Rahman sacudió la cabeza. Explicó que no se trataba de miedo sino de terror. De horror por el hecho de que su vida se hubiera cruzado, aunque sólo fuera por muy breve tiempo, con un frío asesino de niños, de criaturas inocentes.
Lo tranquilizaron de la mejor manera que pudieron y lo despidieron, rogándole que no comentara con nadie aquella conversación, ni siquiera con su compañero y amigo El Madani. En caso de que lo volvieran a necesitar, lo llamarían.
—También de noche, no cumplidos —dijo el maestro, que ahora incluso tenía dificultades para expresarse correctamente en italiano.
Antes de ponerse a reflexionar acerca de todo lo que habían averiguado, se hicieron servir un café y se lo bebieron despacio y en silencio.
—Está claro que ése no se hizo marinero para conocer la experiencia —empezó diciendo Valente.
—Y tampoco para que lo mataran.
—Tendremos que ver qué historia nos cuenta el patrón del barco.

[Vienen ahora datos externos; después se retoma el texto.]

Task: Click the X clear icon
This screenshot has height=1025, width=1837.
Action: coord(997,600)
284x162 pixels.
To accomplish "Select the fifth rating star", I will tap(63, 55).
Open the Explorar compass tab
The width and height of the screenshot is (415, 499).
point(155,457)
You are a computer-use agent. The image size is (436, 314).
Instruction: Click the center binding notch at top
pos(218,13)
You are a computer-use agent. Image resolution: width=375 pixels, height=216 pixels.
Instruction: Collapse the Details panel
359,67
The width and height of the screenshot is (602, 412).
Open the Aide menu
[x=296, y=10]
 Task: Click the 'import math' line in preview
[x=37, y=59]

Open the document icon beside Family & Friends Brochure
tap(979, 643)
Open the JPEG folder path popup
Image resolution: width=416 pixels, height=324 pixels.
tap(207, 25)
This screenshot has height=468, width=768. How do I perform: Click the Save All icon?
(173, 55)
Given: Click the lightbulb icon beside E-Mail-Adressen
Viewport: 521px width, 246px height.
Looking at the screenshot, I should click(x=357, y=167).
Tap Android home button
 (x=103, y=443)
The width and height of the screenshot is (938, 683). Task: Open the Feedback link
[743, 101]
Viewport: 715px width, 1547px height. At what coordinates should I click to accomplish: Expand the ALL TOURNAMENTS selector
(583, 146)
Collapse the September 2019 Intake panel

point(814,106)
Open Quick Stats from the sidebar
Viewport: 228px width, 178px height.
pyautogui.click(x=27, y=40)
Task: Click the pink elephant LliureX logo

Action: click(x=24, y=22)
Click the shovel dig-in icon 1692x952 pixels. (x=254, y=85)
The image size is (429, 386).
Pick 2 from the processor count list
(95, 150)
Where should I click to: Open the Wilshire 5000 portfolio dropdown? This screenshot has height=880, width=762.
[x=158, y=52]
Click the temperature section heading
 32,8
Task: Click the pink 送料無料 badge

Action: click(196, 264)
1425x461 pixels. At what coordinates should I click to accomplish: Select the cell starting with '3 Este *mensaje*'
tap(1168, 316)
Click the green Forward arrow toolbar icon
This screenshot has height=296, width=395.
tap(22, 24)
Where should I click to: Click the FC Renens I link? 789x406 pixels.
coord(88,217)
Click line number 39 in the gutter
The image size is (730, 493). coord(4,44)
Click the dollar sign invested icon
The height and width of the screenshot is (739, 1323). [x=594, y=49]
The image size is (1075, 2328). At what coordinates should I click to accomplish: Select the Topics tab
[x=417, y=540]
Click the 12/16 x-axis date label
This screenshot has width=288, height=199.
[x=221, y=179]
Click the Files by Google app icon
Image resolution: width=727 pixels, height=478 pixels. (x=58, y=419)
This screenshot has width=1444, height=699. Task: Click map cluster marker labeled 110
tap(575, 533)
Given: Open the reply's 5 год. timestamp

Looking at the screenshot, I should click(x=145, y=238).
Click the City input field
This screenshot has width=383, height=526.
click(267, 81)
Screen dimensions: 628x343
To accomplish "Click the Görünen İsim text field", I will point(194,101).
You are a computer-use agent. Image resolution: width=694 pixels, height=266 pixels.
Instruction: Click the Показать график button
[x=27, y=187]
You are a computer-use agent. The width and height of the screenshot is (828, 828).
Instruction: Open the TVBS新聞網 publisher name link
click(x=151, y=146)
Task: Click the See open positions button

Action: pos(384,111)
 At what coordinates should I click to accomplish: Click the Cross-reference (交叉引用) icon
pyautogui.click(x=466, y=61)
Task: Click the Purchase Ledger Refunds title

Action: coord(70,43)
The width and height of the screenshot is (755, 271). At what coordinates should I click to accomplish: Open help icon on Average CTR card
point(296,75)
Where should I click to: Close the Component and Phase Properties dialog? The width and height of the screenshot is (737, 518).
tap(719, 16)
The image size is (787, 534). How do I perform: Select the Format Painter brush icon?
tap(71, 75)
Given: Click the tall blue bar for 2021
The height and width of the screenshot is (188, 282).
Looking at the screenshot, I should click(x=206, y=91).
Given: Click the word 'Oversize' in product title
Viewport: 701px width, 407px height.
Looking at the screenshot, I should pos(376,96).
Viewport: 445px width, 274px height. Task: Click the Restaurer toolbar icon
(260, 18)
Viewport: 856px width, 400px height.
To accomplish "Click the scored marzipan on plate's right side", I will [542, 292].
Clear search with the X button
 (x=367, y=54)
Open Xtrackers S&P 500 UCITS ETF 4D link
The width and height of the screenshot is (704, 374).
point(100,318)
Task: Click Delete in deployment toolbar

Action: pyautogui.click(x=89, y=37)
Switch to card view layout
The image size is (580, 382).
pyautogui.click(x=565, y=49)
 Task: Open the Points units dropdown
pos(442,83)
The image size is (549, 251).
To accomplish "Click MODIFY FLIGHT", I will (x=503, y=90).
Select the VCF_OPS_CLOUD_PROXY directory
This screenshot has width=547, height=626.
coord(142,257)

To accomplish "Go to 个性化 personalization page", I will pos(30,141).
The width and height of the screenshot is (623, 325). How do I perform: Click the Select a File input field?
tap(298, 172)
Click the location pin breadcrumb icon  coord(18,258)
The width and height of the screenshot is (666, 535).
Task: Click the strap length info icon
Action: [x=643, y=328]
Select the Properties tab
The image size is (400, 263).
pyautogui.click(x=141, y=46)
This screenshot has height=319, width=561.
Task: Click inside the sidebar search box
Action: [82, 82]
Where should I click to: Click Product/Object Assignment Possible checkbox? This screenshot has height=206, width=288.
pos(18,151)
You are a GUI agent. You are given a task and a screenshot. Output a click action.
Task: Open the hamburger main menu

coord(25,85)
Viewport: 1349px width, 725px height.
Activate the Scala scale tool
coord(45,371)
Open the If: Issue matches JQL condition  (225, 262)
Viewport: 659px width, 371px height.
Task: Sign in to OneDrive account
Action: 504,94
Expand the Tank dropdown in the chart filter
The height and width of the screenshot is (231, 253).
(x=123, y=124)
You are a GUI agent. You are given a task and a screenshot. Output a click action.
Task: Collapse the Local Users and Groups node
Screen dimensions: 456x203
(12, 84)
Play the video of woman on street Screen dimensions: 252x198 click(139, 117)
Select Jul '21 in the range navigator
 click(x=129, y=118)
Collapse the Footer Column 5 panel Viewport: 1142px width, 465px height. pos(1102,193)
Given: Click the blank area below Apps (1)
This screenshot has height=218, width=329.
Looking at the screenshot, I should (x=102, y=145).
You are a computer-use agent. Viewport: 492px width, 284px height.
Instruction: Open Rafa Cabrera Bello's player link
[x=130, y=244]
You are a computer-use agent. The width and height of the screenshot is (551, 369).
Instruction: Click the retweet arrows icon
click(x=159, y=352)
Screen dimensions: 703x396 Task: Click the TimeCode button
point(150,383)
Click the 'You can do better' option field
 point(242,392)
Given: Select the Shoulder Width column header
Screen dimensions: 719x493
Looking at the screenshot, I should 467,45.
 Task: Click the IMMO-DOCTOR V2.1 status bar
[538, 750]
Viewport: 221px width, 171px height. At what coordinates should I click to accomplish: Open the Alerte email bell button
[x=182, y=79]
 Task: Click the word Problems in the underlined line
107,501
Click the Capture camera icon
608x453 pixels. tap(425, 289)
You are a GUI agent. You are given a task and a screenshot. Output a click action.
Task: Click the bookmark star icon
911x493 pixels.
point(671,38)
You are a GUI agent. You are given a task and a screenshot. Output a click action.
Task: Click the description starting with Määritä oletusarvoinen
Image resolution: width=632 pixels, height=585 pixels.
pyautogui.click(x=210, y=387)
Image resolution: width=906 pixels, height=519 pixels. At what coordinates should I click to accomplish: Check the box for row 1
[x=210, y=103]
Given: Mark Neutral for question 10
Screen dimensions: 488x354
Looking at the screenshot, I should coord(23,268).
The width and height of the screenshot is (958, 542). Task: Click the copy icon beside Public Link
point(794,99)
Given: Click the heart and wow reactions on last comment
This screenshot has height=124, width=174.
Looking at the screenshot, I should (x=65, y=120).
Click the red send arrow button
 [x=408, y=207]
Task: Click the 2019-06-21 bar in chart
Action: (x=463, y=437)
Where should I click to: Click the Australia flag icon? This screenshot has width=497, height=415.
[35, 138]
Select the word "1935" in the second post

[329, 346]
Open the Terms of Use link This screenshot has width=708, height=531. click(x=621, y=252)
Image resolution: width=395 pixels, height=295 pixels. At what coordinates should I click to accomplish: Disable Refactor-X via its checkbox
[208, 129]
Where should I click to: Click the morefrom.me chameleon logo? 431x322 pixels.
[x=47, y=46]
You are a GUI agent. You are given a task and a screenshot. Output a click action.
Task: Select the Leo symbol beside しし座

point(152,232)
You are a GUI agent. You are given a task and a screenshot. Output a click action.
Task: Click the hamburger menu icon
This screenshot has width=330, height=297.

—¿Quieres convocarlo aquí?
—¿Por qué no?
—Acabaría repitiéndote lo mismo que ya le dijo a Augello. Quizá sería mejor tratar de averiguar primero qué piensan en el sector. Puede que, con una palabra de aquí y otra de allá, nos enteremos de algo más.
—Le encargaré la tarea a Tomasino.
Montalbano hizo una mueca. El segundo de a bordo de Valente no le caía bien, pero no era un buen motivo y, por encima de todo, no era un motivo que se pudiera decir.
—¿No te parece bien?
—¿A mí? Es a ti a quien te tiene que parecer bien. Los hombres son tuyos y tú los conoces mejor que yo.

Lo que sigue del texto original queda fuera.